══ Testo scelto ══

BOCCA DELLA VERITA' (FIG. 2)
- I vespasiani erano cessi pubblici per soli uomini, con parecchi posti a sedere dove i contenuti cadevano in una fossa che declinava verso uno scolo anch'esso inclinato dove fluiva acqua corrente continua che da un lato portava via gli escrementi e dall'altro serviva per detergersi bagnando e ribagnando una spugna (portata da casa), infilata  su un bastone; i romani vi sostavano volentieri e ne facevano dei salotti di incontro.

- C’era anche la possibilità vuotare il vaso da notte in una fossa, o in una latrina, ma soprattutto nei tombini, come mostra l'immagine su in alto (fig 1). Roma era ricca di fogne e di tombini, famosissimo quello della Bocca della verità che in realtà è un grosso tombino.  

Inutile dire che in una città così bella i tombini erano in travertino, scavati a mano o a disegno geometrico o a bassorilievo, creando dei veri e propri capolavori, talvolta dedicati anche a divinità fluviali o sotterranee.

═══

Cose da fare:
- A) Stabilisci se le affermazioni seguenti concordano con il testo sui tombini di Roma, rispondendo sì o no e citando le parole decisive: (i) i vespasiani erano riservati agli uomini; (ii) la spugna per detergersi era fornita sul posto; (iii) i tombini erano in travertino.
- B) Riscrivi il tratto del testo sui tombini di Roma che va da "- C’era anche" fino a "fluviali o sotterranee.", mettendo "marmo" al posto di "travertino".

══ Sezione dei dati ══

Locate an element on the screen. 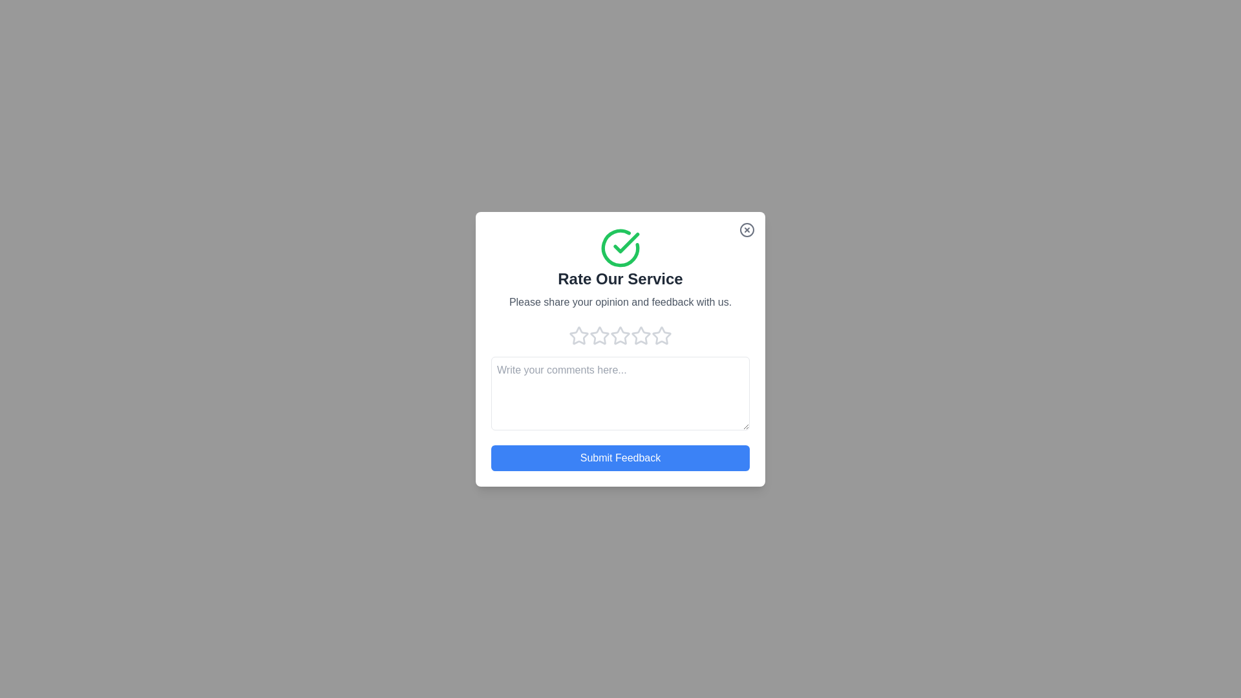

═══

Risultati in ordine:
- A) (i) Sì: "cessi pubblici per soli uomini". (ii) No: "portata da casa". (iii) Sì: "i tombini erano in travertino".

- B)
- C’era anche la possibilità vuotare il vaso da notte in una fossa, o in una latrina, ma soprattutto nei tombini, come mostra l'immagine su in alto (fig 1). Roma era ricca di fogne e di tombini, famosissimo quello della Bocca della verità che in realtà è un grosso tombino.  

Inutile dire che in una città così bella i tombini erano in marmo, scavati a mano o a disegno geometrico o a bassorilievo, creando dei veri e propri capolavori, talvolta dedicati anche a divinità fluviali o sotterranee.